Reading text:
>>>>

"This is beyond fixing. It needs to be pulled out root and branch and we need to start over," McConnell said during an interview on Fox's "On The Record With Greta Van Susteren." "It's been a catastrophe for health care and for the economy at large."

But the governor of McConnell's home state came to Capitol Hill on Thursday with a vastly different message: the health care law is working, and people in Kentucky can't get enough of it.

"I have a U.S. senator who keeps saying Kentuckians don't want this. Well, the facts don't prove that out," Kentucky Gov. Steve Beshear (D) told reporters.

Beshear said more than 550,000 people have visited the state's Obamacare enrollment website since it launched on Oct. 1. More than 180,000 have called into the health care call center and about 69,000 people have signed up, or about 1,000 Kentuckians per day. Of those who have signed up, he said, 41 percent are under the age of 35.

"There is a tremendous pent-up demand in Kentucky for affordable health care," Beshear said. "People are hungry for it."

The governor also boasted of the law's economic benefits to the state. Over the next eight years, he said, it will generate $15 billion for Kentucky's economy and create 17,000 new jobs.

McConnell spokesman Don Stewart responded by citing an article about 280,000 Kentuckians being forced to give up their current insurance policies as a result of Obamacare requiring stricter guidelines for coverage.

Beshear made his remarks during a press conference with House Democratic leaders, just after meeting with the full Democratic caucus. He said his message to them was to "be patient, take a deep breath" as the administration works out kinks in getting the health care website fully up and running for people around the country.

Asked if he thinks Obamacare will be a factor in McConnell's reelection campaign in 2014, Beshear said "it may well be," but perhaps not in the way McConnell hopes.

"I predict it will be an issue where people start looking at the critics and say, 'What was all that yelling and screaming about? I think you must have misinformed us about the Affordable Care Act,'" he said.

UPDATE: 3:00 p.m. -- McConnell later said in a statement that he's been traveling around Kentucky listening to his constituents since Obamacare became law. He said it is "unacceptable" that hundreds of thousands of them lost their current health plans and that small business owners are seeing a spike in their insurance premiums.

"What I’ve heard at every stop is proof that the damage Obamacare is doing isn’t just speculation -- it’s reality," McConnell said. "The things my constituents now have to put up with as a result of this law are simply unacceptable."

_________________________________________________________

The "constituents" to which McConnell refers must be a few of his rich friends that fund his campaigns.  Otherwise, I believe Kentucky is a relatively poor state who are just stuck with McConnell.  I hope the citizens of Kentucky wake up and vote him out once they see that having health insurance is a good thing for them and that McConnell's ONLY mission he wants to accomplish is to ruin President Obama's legacy.  I, for one, am grateful that the ACA exists, and I believe a lot of other people will see the same way once they see the benefits they receive and the fact that they won't have to file for bankruptcy any more.

<<<<

Data records
>>>>

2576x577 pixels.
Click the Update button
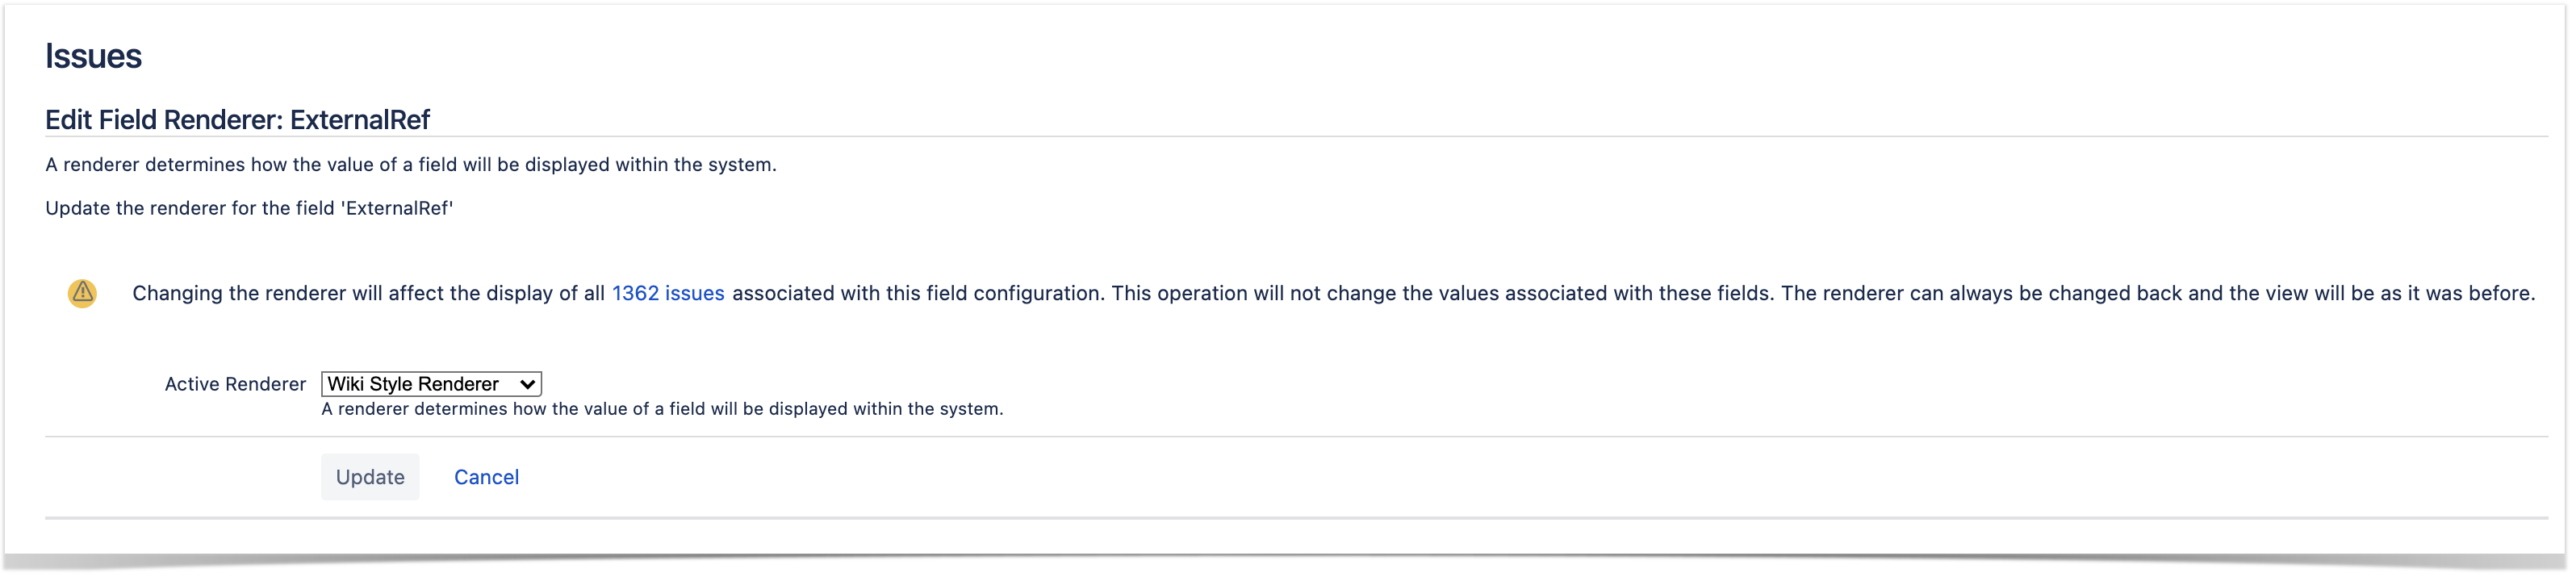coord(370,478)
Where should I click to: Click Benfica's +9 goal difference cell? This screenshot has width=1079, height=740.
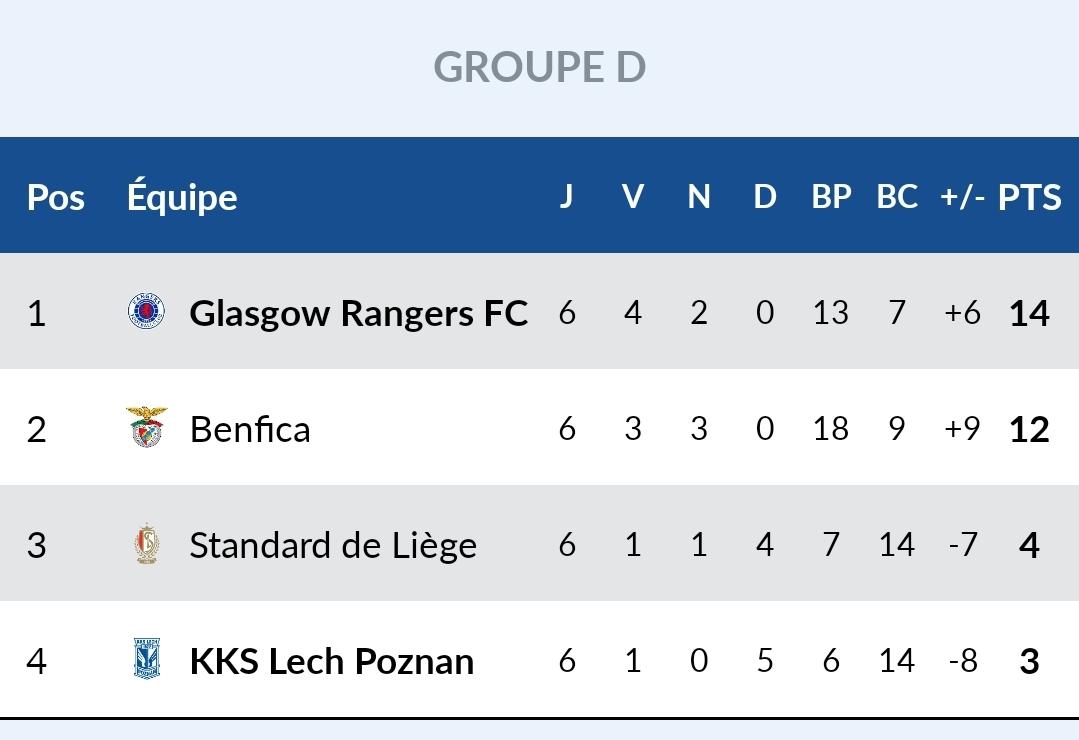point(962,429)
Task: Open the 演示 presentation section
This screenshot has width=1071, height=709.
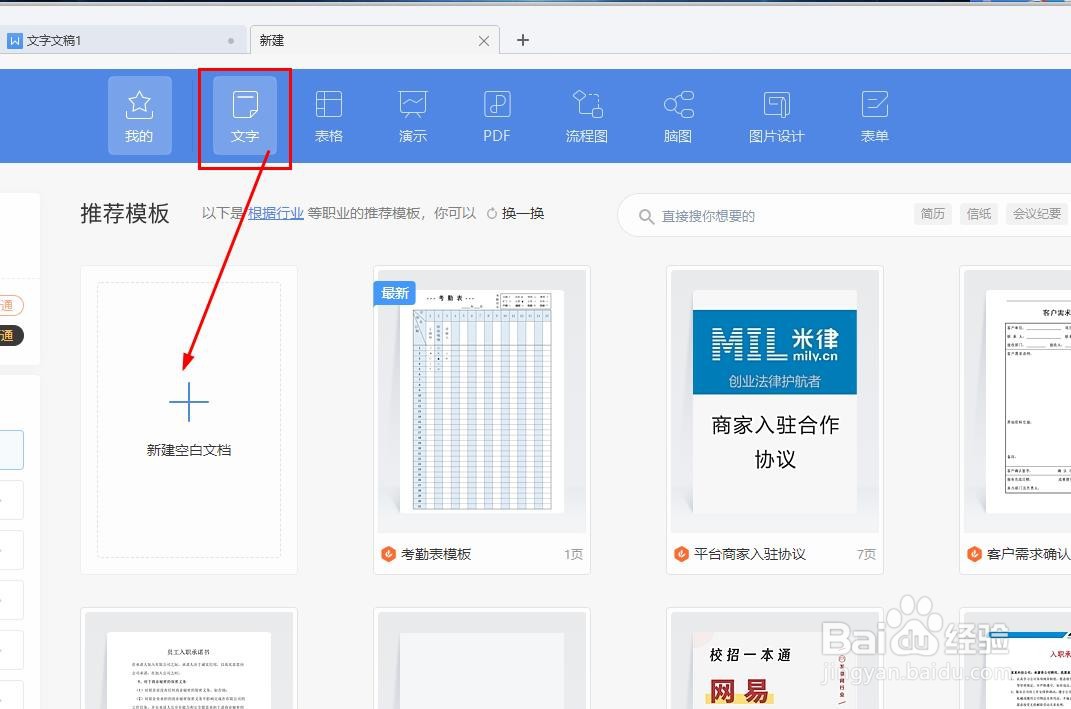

<<<<

Problem A: According to the Kentucky health care article, how many new jobs did Beshear say the law would create in Kentucky over the next eight years?
Problem B: List every person named in the Kentucky health care article.
This material is unrelated to the Kentucky health care article.

Response box A: 17,000 new jobs.

Response box B: McConnell, Greta Van Susteren, Steve Beshear, Don Stewart, President Obama